(Data section begins)

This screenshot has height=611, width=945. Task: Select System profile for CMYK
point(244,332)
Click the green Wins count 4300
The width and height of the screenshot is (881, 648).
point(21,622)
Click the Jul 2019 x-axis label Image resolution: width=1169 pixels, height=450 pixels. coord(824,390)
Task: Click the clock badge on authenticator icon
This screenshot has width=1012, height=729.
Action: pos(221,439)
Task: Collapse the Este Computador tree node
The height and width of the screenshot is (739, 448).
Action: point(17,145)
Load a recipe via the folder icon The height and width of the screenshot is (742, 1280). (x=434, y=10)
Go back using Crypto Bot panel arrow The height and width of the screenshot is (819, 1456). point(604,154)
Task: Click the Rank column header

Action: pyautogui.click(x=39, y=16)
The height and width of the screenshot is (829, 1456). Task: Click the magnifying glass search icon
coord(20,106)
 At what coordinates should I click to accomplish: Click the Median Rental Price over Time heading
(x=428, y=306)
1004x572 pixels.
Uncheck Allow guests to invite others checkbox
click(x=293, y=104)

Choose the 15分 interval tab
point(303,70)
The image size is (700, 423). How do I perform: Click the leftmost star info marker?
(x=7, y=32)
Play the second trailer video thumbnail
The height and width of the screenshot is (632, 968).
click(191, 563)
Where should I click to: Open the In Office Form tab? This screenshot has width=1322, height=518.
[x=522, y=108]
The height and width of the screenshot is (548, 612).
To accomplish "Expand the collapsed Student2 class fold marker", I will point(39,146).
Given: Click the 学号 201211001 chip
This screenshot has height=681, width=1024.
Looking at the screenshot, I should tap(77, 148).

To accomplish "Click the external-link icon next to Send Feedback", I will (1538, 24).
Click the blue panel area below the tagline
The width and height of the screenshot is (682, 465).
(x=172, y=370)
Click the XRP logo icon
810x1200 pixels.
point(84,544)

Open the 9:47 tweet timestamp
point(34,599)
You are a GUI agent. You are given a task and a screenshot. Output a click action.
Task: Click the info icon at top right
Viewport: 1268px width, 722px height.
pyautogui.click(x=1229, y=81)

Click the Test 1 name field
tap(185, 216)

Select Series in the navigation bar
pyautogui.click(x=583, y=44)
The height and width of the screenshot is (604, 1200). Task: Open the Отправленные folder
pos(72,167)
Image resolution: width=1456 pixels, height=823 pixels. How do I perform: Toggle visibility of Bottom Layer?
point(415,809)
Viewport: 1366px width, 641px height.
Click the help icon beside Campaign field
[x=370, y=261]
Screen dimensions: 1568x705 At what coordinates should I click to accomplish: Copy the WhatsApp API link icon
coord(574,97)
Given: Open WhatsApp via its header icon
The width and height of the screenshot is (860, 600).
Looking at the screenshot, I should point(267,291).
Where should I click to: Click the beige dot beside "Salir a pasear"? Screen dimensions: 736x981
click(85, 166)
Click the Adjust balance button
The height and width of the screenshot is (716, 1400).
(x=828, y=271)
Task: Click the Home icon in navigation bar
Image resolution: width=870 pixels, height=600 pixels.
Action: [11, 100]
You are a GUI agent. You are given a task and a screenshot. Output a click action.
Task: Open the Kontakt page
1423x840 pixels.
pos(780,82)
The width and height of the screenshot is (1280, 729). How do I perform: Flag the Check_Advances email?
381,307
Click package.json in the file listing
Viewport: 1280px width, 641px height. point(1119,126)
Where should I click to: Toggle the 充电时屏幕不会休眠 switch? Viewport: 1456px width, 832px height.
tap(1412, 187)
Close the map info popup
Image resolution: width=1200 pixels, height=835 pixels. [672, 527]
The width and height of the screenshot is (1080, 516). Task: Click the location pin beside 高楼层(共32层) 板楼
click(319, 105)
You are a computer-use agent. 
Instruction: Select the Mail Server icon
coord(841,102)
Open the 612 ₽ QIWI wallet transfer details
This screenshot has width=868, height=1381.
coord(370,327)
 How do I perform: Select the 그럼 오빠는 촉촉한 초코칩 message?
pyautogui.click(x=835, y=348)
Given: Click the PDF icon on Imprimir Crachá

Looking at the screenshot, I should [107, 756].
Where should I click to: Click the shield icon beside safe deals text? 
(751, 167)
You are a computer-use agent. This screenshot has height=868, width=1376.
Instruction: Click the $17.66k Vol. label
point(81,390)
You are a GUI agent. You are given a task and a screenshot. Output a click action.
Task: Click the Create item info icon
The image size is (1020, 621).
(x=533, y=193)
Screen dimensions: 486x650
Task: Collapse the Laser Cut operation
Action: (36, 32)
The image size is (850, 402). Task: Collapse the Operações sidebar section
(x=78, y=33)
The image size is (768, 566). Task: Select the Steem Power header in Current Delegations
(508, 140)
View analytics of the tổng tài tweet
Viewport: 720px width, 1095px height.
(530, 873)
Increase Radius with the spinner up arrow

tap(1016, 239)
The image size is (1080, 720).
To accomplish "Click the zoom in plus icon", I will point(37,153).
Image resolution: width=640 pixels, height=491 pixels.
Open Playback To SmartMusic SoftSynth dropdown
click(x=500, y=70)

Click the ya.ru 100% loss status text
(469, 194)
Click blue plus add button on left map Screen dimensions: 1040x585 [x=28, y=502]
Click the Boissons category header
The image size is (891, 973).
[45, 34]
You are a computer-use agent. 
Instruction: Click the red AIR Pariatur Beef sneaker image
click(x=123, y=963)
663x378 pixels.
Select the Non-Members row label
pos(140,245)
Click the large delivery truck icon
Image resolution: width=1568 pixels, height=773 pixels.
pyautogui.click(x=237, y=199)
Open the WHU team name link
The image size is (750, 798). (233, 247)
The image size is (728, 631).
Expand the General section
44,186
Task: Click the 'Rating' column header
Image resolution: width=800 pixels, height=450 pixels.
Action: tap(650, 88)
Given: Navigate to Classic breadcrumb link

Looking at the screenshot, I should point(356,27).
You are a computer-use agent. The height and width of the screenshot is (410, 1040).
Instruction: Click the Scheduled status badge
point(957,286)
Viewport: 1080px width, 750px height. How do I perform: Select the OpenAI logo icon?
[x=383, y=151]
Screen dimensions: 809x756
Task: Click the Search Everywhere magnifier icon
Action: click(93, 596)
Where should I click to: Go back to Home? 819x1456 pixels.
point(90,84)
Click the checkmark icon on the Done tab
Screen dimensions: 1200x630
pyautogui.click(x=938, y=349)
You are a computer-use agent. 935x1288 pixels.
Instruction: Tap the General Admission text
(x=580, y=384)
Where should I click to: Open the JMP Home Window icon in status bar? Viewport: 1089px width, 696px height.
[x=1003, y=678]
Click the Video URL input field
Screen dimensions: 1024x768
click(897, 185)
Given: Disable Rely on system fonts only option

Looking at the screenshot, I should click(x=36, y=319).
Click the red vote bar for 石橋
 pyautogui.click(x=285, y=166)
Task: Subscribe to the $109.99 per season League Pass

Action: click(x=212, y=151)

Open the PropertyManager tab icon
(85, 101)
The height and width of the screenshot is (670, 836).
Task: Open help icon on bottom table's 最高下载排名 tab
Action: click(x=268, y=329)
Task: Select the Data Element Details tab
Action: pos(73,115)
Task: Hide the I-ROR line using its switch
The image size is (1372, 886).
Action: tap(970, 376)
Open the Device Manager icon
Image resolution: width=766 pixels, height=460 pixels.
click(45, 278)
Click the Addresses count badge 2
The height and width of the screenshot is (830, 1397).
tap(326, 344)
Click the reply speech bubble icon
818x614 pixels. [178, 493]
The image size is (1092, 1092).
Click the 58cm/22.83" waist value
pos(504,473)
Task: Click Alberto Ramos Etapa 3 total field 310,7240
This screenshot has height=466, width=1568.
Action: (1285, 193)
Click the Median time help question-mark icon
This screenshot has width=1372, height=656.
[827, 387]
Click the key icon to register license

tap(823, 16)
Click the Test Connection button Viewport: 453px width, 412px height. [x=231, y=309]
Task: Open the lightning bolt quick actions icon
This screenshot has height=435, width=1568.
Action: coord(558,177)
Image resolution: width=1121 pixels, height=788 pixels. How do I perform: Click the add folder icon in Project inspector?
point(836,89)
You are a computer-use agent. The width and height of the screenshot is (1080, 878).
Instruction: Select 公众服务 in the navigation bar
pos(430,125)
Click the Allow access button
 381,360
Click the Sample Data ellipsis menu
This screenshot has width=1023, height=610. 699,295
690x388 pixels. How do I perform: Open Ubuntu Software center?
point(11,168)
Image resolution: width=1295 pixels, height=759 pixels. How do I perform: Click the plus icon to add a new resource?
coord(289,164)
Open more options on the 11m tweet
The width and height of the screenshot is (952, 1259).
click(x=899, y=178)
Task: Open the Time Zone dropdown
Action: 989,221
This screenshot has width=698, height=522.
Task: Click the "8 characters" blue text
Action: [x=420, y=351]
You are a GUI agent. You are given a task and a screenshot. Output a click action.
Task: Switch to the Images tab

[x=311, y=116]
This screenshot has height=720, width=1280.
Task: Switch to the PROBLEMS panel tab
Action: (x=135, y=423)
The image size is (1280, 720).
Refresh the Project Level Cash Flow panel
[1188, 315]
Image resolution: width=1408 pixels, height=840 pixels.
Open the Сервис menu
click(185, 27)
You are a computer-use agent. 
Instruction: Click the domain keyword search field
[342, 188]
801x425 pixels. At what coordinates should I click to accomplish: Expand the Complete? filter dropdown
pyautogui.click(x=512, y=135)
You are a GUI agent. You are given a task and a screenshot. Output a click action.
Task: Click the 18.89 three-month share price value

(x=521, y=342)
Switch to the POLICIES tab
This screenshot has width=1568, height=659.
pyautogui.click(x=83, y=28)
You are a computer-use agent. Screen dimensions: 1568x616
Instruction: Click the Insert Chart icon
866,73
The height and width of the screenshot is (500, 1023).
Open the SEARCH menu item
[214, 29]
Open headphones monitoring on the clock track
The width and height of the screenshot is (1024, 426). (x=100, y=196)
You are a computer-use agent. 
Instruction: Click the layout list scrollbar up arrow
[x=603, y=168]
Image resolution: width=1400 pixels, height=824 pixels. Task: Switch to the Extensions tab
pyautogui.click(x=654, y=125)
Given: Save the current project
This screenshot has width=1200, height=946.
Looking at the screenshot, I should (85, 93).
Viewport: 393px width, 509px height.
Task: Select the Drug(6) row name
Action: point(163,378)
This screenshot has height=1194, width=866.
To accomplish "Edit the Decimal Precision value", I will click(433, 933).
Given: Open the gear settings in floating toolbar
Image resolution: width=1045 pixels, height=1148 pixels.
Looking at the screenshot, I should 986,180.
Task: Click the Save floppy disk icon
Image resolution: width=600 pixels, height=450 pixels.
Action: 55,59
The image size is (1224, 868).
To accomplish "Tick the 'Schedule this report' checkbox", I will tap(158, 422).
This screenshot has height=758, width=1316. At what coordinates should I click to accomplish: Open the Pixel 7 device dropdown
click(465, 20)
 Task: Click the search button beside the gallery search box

(Data section ends)

Your assignment:
Only the stretch of lines that begins with the one holding "The image size is (1224, 868)." and ends with the last line above belongs in the answer; please write it out exactly.

Solution to this exercise:
The image size is (1224, 868).
To accomplish "Tick the 'Schedule this report' checkbox", I will tap(158, 422).
This screenshot has height=758, width=1316. At what coordinates should I click to accomplish: Open the Pixel 7 device dropdown
click(465, 20)
 Task: Click the search button beside the gallery search box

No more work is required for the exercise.